With your web site designed, you need a place to stow it so that visitors can access it--and you have hundreds of choices. Many hosts are free, and few cost more than $20 per month. Truth is, setting up your own host--a dedicated computer that's permanently wired into the net--wastes money and time and, for most small businesses, is a bad idea. Better to outsource hosting to folks who specialize in it.
When picking a host, you first and foremost want to know if a host can handle e-commerce activities. Some of the most barebones companies simply aren't equipped.

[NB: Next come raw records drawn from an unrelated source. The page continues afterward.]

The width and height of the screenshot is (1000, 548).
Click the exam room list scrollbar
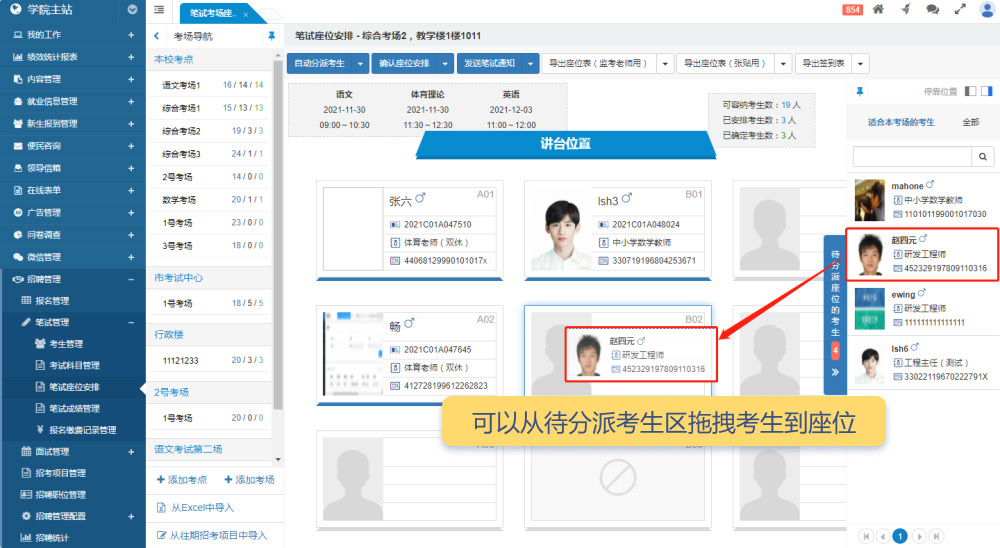click(x=278, y=200)
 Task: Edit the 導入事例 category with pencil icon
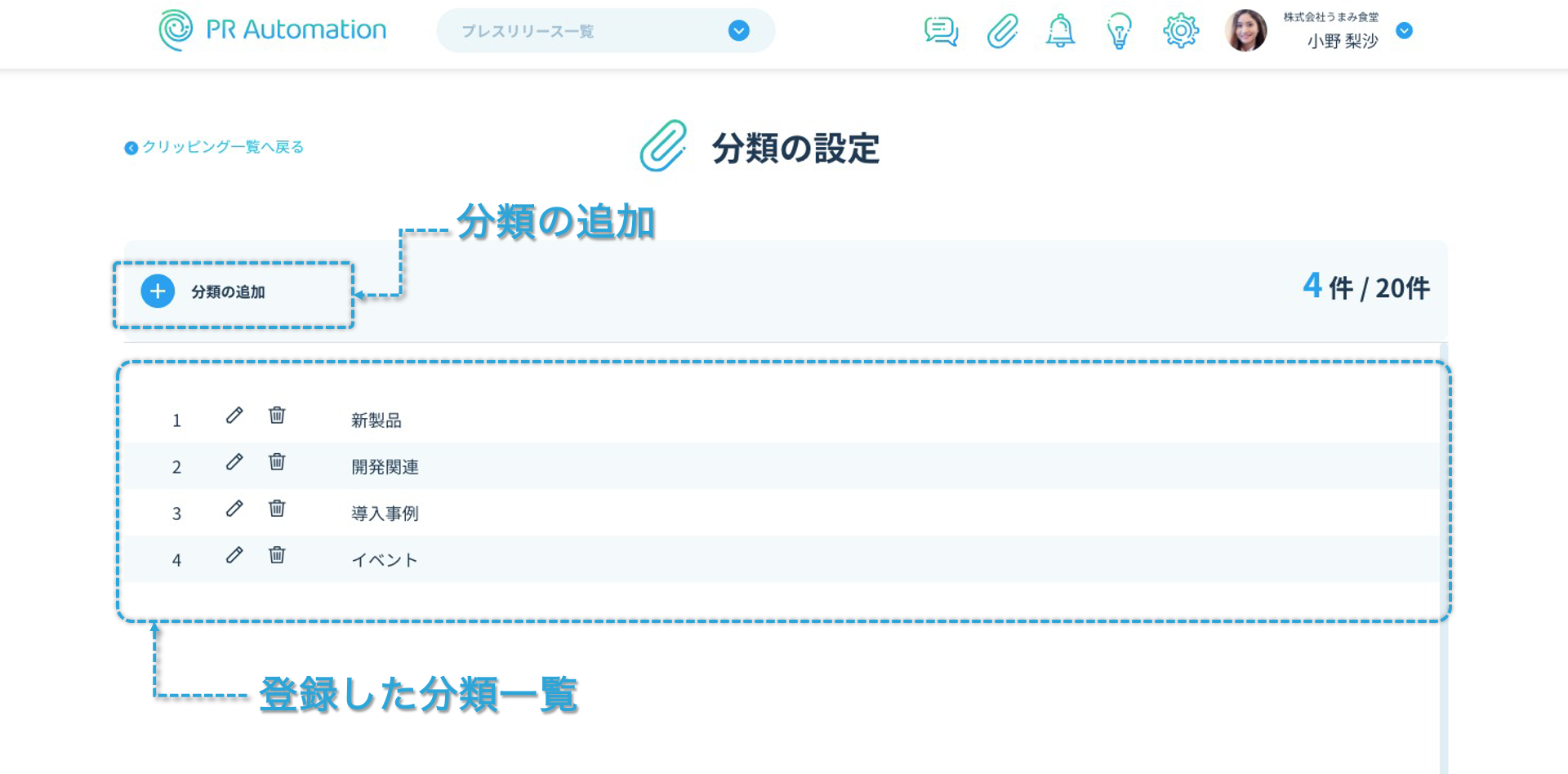click(234, 509)

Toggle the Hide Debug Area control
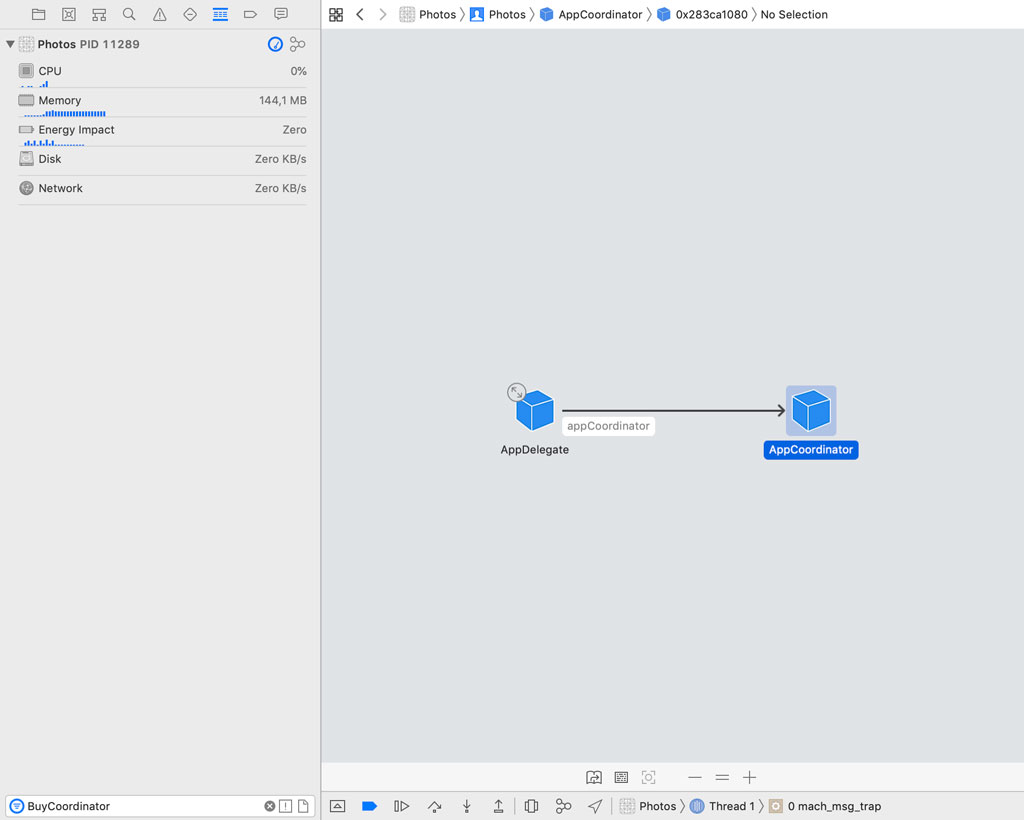pyautogui.click(x=337, y=806)
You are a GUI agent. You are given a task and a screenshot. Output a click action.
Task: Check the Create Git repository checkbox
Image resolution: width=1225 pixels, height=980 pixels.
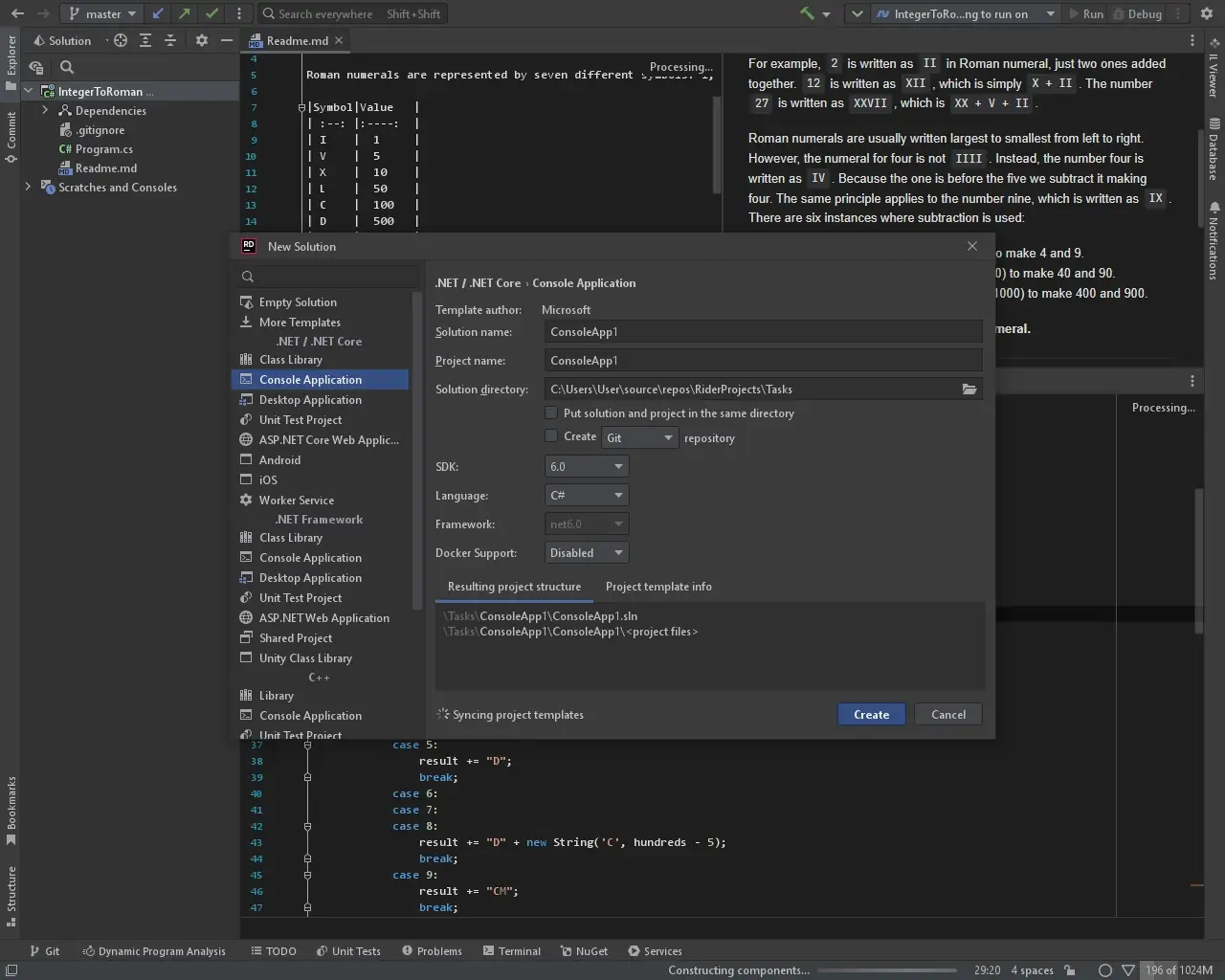point(551,436)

Other criteria that are important to most users: setup and monthly fees (a typical range for basic web hosting is $9.95 to $49.95 monthly, but the price usually goes up when adding e-commerce functionality, with a setup fee equal to one month's fee); amount of available storage space (you want at least 10 to 25MB to start as well as the option to add more space as your needs expand); and connection speed (some very low-budget hosts rely on slow 56K modems, while most business-level hosts have high-speed T1 or T3 connections.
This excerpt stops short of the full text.